*Trecho fornecido:*
A condenação é resultado de uma ação civil proposta por ministérios públicos e defensorias contra a autopromoção da Renova, mantida pelas mineradoras. Segundo os órgãos, a instituição divulgou, propositalmente, "informações imprecisas, dúbias, incompletas ou equivocadas" para minimizar o impacto do desastre (entenda mais abaixo).
Conforme o processo, no período de 2018 a 2021, a fundação empregou R$ 28,1 milhões em publicidade, sendo que, em pouco mais de um mês, chegou a gastar R$ 17,4 milhões em um único contrato. Ao todo, foram 861 inserções em TVs e 756 em emissoras de rádio, sem incluir o material divulgado em veículos impressos e portais de notícias.
Para o juízo da 4ª Vara Federal Cível e Agrária de Belo Horizonte, ficou evidente o desvio de finalidade na "criação de uma narrativa fantasiosa a favor da própria fundação".
"A situação, além de demonstrar o desrespeito da Renova ao seu próprio estatuto, demonstra claramente uma falta de respeito em relação às vítimas e à sociedade brasileira. [...] Esta tentativa de controle da narrativa para criar uma campanha orquestrada de desinformação não é apenas imoral, como ilegal", diz trecho da sentença.
Com a decisão, as empresas devem realizar a contrapropaganda do material publicitário veiculado há alguns anos em diversos meios de comunicação, corrigindo as inverdades, distorções e omissões. Além disso, a Renova deverá pagar uma indenização por danos materiais e morais coletivos de R$ 56.302.564,60.
"Além de não reconhecerem a responsabilidade pelo desastre, as ações de publicidade da Renova minimizam o próprio impacto da tragédia, na contramão do entendimento da Corte Interamericana de Direitos Humanos, já que a Corte entende que atos de reconhecimento de responsabilidade são uma das medidas de reparação”, conclui o documento.
O g1 procurou a Renova e as mineradoras para um posicionamento, mas não recebeu retorno até a última atualização desta reportagem.
Desvio de finalidade e má-fé
As propagandas contestadas pelas instituições de Justiça falavam sobre toxicidade dos resíduos, qualidade da água, pagamento de indenizações, obras de infraestrutura e reassentamento, municípios abrangidos e repasses efetuados, recuperação econômica, estudos de saúde, povos tradicionais, patrimônio histórico, cultural e afetivo, projetos sociais e de proteção social.
Em todas elas, à exceção da propaganda sobre a qualidade da água, o juízo reconheceu a procedência das alegações quanto ao conteúdo direcionado para minimizar, omitir e até contradizer a realidade.

*Linhas fornecidas:*
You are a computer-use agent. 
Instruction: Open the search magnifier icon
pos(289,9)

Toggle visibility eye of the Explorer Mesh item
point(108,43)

...

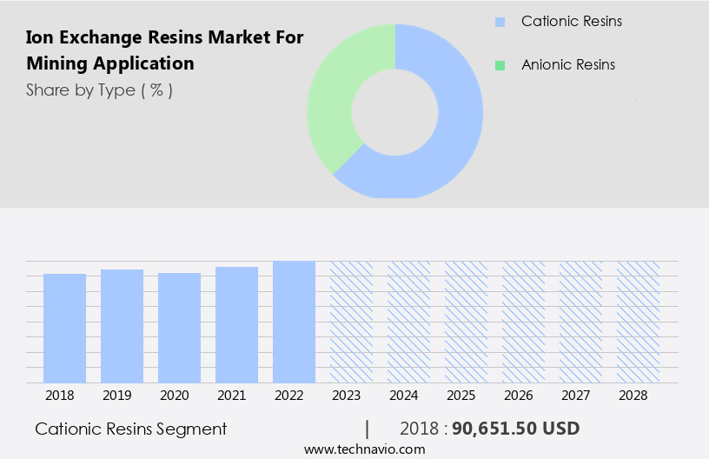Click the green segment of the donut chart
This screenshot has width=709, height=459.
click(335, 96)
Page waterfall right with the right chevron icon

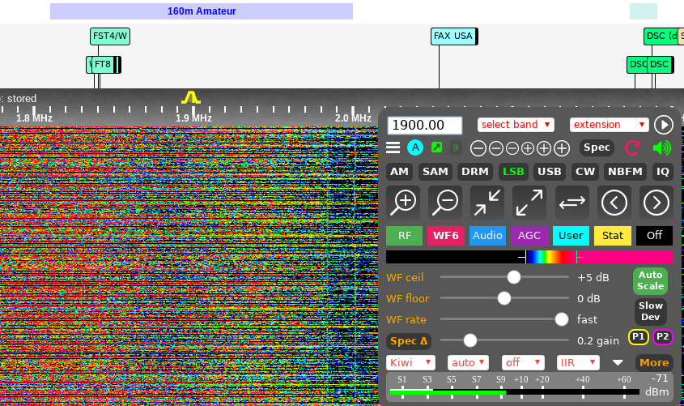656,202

*Enunciado A:*
Responda, com base no trecho fornecido:
(i) Quanto a fundação empregou em publicidade no período de 2018 a 2021?
(ii) Qual é o valor da indenização por danos materiais e morais coletivos que a Renova deverá pagar?
(iii) Em qual propaganda o juízo não reconheceu a procedência das alegações?
*Enunciado B:*
Reproduza a parte do trecho fornecido entre "O g1 procurou" e "contradizer a realidade.", inclusive.

*Resposta A:*
(i) R$ 28,1 milhões.
(ii) R$ 56.302.564,60.
(iii) Na propaganda sobre a qualidade da água.

*Resposta B:*
O g1 procurou a Renova e as mineradoras para um posicionamento, mas não recebeu retorno até a última atualização desta reportagem.
Desvio de finalidade e má-fé
As propagandas contestadas pelas instituições de Justiça falavam sobre toxicidade dos resíduos, qualidade da água, pagamento de indenizações, obras de infraestrutura e reassentamento, municípios abrangidos e repasses efetuados, recuperação econômica, estudos de saúde, povos tradicionais, patrimônio histórico, cultural e afetivo, projetos sociais e de proteção social.
Em todas elas, à exceção da propaganda sobre a qualidade da água, o juízo reconheceu a procedência das alegações quanto ao conteúdo direcionado para minimizar, omitir e até contradizer a realidade.